■ Data supplied:
════════════════

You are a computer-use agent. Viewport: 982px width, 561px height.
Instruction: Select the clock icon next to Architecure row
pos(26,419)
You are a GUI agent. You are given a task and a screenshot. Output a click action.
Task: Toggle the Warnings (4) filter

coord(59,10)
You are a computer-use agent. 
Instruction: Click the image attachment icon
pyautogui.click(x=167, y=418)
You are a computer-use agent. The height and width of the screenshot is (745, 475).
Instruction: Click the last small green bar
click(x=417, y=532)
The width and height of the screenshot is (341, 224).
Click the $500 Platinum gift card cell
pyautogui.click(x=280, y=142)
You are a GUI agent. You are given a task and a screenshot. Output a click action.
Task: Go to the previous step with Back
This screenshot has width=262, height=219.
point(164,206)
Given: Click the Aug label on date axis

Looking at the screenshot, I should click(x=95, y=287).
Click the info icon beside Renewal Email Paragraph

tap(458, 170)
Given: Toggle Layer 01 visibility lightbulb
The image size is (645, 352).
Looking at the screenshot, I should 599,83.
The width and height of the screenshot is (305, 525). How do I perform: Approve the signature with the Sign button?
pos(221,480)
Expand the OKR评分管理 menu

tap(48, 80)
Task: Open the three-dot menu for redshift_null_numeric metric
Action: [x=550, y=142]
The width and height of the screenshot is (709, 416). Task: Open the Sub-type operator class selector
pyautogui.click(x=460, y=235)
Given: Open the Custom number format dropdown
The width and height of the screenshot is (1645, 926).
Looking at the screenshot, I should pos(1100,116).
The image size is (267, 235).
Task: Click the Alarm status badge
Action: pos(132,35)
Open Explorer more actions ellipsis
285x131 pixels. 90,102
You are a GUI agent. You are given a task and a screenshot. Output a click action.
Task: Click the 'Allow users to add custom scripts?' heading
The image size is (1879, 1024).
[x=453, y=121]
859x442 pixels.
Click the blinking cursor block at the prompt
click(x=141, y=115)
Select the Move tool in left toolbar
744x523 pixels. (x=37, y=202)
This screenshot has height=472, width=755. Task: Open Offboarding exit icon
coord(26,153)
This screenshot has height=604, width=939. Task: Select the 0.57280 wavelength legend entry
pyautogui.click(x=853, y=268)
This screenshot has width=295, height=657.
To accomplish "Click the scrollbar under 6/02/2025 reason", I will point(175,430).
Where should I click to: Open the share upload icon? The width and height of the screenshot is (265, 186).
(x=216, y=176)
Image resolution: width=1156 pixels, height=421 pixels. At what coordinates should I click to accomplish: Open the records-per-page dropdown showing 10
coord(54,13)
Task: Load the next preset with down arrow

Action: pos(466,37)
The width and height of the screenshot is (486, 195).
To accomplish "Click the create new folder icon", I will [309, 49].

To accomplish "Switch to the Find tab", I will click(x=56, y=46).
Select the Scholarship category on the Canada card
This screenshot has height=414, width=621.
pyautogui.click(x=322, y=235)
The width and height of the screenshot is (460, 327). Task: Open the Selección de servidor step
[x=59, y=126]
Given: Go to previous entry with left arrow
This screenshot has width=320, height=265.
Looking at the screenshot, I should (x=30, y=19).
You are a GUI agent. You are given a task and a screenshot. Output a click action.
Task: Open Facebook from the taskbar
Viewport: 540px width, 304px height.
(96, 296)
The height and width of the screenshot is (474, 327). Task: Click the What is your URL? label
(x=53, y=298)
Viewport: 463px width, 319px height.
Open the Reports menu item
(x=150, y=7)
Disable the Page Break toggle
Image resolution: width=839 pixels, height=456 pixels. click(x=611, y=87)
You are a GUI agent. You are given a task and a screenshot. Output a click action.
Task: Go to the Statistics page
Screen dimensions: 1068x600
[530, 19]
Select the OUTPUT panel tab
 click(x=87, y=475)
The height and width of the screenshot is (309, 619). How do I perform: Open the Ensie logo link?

════════════════

■ What the exercise asks:
Rewrite the stretch of material from the line containing "This screenshot has width=295, height=657." through the line containing "(x=216, y=176)" as a numbered list, leaving out any blank lines.

■ Response to this task:
1. This screenshot has width=295, height=657.
2. To accomplish "Click the scrollbar under 6/02/2025 reason", I will point(175,430).
3. Where should I click to: Open the share upload icon? The width and height of the screenshot is (265, 186).
4. (x=216, y=176)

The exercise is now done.